_Text_
Our male Apollo has an overbite and he's from a game bred line.


----------



## Chinadog

china has an underbite. She has alot of Wallace lines in her


----------



## jscott520

I have a pitbull and he has an underbite. I love the underbite. It is the cutest thing ever in a pocket pitbull!


----------



## performanceknls

bJb said:


> Well I've been on google and I saw articles that said that pits don't have underbites when their pure breed. Maybe I read the wrong information. Check out my profile and tell me what do you think about my pup. Does he look like a pit? Does the type of coat matter? His coat was a little longer than the pits I run across


be careful what you read on the internet lots of bad info out there!! lol

Can dog can have an underbite it is a genetic fault in most breeds. It has nothing to do with the breed type. I have had a few underbites in the dogs I breed and it is a genetic fault that I know is in some of my dogs but that does not mean they are not pure bred. However the longer coat would make me think the dog was mixed not the underbite. Do you have pictures? Even with pictures you cannot be sure unless you know where the dog came from, there could be a different breed a few generations back in the breeding that could be coming through with a longer coat type. So no an underbite does not mean it is not a pit bull but the longer coat would make me think mixed. Also I hate when I see a dog who looks like a pit at the shelter but they call it a boxer only because it has an underbite...... what a bunch of phooey! lol


----------

_Given information_
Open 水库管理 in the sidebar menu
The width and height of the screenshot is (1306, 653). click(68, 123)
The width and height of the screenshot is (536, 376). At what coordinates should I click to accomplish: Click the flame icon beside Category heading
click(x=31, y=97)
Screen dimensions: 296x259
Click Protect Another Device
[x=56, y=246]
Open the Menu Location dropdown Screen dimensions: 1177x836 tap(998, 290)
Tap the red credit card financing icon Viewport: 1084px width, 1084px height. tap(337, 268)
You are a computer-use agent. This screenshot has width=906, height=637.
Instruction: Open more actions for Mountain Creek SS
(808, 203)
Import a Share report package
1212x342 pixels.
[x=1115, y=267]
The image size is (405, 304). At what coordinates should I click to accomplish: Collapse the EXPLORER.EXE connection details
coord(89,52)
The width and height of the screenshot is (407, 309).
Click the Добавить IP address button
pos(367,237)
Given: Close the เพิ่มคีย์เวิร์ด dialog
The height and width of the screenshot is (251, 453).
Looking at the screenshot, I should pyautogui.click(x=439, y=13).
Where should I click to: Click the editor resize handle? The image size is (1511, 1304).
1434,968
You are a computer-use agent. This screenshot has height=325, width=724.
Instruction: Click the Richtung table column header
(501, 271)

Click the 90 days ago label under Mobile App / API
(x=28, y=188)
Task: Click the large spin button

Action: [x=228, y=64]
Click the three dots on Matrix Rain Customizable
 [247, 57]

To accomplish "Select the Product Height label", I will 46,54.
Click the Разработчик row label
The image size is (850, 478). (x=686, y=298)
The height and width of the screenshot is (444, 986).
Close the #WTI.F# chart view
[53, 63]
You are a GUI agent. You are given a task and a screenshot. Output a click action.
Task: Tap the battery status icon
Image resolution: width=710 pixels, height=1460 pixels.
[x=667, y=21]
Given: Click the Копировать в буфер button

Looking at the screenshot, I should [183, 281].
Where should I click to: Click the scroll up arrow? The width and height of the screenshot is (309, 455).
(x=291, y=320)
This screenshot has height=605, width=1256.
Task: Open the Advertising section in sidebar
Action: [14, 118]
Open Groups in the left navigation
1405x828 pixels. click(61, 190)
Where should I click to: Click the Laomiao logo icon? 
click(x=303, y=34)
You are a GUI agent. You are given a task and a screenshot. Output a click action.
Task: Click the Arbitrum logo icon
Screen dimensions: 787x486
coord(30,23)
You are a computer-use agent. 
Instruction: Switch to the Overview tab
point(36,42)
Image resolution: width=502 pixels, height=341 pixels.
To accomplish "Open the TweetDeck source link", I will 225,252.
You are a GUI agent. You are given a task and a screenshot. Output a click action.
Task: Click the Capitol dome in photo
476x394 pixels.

_Task requirements_
From the forum thread on underbites, repeat the passage from "## Chinadog" to "a pocket pitbull!".

_Output of the task_
## Chinadog

china has an underbite. She has alot of Wallace lines in her


----------



## jscott520

I have a pitbull and he has an underbite. I love the underbite. It is the cutest thing ever in a pocket pitbull!